Sign in to the Azure portal and check the number of search units used by your search service. Select Settings > Scale to view the number at the top of the page. The number of indexers that run in parallel is approximately equal to the number of search units.
Partition source data among multiple containers or multiple virtual folders inside the same container.
Create multiple data sources, one for each partition, paired to its own indexer.
Specify the same target search index in each indexer.
Schedule the indexers.
Review indexer status and execution history for confirmation.
There are some risks associated with parallel indexing. First, recall that indexing doesn't run in the background, increasing the likelihood that queries are throttled or dropped.
Second, Azure AI Search doesn't lock the index for updates. Concurrent writes are managed, invoking a retry if a particular write doesn't succeed on first attempt, but you might notice an increase in indexing failures.

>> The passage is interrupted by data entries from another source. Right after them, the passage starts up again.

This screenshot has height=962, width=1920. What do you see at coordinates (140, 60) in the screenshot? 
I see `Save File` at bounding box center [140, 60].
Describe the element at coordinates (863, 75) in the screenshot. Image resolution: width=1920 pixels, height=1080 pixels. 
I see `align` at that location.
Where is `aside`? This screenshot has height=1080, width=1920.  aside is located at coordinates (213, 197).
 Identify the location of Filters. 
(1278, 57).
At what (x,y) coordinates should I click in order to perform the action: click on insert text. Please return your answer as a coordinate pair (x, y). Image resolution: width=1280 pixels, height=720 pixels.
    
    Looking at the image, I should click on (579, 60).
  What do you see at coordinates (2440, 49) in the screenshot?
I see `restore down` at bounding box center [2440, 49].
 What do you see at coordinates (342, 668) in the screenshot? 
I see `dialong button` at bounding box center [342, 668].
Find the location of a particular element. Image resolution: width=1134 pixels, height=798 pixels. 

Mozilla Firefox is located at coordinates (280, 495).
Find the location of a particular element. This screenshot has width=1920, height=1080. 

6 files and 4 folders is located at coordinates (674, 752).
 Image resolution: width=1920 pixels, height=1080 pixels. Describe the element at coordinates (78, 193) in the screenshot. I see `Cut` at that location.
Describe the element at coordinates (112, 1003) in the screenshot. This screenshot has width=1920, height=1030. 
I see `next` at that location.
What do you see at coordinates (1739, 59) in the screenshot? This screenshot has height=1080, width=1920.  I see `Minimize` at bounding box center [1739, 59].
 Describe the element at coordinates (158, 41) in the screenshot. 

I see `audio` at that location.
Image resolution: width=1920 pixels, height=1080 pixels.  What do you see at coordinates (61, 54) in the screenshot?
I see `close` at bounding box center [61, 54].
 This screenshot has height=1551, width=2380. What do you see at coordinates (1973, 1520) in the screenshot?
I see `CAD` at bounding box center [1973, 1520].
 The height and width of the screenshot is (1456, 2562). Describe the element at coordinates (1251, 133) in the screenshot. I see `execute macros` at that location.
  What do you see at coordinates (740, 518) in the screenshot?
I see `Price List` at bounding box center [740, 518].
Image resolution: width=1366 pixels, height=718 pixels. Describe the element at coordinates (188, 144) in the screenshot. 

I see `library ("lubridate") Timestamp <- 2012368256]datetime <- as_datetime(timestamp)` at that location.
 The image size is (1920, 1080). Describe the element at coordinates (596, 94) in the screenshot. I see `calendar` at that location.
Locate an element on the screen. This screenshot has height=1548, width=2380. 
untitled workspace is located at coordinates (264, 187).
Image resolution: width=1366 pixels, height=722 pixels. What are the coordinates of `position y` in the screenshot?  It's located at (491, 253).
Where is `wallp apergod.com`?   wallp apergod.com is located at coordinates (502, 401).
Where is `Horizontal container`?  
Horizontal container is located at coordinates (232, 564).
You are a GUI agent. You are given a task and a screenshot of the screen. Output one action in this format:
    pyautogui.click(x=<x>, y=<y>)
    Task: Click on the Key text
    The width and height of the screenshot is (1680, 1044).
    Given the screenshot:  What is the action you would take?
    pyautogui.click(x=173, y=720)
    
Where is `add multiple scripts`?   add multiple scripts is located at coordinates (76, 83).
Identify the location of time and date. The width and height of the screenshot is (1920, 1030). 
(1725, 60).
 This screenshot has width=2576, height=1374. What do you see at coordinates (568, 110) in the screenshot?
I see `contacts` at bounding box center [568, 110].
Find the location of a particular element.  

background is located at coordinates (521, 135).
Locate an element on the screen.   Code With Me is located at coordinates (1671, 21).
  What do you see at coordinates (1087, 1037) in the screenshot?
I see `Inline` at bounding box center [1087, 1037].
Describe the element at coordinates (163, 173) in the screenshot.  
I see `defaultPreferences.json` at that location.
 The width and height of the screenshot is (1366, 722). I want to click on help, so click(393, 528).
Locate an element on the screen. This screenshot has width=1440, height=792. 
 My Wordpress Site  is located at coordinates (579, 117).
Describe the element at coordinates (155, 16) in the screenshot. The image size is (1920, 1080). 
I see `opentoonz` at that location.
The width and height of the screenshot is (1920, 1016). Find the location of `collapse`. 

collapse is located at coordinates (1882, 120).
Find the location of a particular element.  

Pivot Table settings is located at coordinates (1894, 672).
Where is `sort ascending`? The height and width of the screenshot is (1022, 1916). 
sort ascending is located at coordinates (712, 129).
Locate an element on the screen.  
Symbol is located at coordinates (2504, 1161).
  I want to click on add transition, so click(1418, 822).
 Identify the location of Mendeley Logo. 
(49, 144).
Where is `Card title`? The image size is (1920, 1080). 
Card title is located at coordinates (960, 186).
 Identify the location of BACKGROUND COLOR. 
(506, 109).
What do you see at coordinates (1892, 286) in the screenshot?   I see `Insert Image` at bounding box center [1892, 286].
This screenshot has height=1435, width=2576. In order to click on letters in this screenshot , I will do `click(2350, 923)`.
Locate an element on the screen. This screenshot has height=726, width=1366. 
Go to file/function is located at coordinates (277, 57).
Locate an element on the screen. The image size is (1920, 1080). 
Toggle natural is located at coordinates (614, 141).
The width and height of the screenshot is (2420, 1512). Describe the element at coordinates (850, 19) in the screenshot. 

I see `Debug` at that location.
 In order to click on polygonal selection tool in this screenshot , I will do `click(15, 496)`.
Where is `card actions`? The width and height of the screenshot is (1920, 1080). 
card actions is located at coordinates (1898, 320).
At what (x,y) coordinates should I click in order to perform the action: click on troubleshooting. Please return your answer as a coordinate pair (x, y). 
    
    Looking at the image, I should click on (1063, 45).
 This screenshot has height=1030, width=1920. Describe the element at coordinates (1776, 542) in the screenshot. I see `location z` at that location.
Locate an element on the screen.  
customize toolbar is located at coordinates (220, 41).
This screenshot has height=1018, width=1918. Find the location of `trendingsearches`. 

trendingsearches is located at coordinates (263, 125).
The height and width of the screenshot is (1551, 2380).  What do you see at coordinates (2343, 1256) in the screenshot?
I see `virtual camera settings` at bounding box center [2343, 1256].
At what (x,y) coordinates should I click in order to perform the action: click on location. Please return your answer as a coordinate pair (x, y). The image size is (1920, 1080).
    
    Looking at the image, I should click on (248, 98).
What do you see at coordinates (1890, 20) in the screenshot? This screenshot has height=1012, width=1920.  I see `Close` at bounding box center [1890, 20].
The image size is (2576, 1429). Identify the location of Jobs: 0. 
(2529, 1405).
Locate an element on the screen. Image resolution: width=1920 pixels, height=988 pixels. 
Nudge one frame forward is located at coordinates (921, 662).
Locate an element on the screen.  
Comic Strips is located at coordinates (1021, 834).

Although multiple indexer-data-source sets can target the same index, be careful of indexer runs that can overwrite existing values in the index. If a second indexer-data-source targets the same documents and fields, any values from the first run are overwritten. Field values are replaced in full; an indexer can't merge values from multiple runs into the same field.
Index big data on Spark
If you have a big data architecture and your data is on a Spark cluster, we recommend SynapseML for loading and indexing data. The tutorial includes steps for calling Azure AI services for AI enrichment, but you can also use the AzureSearchWriter API for text indexing.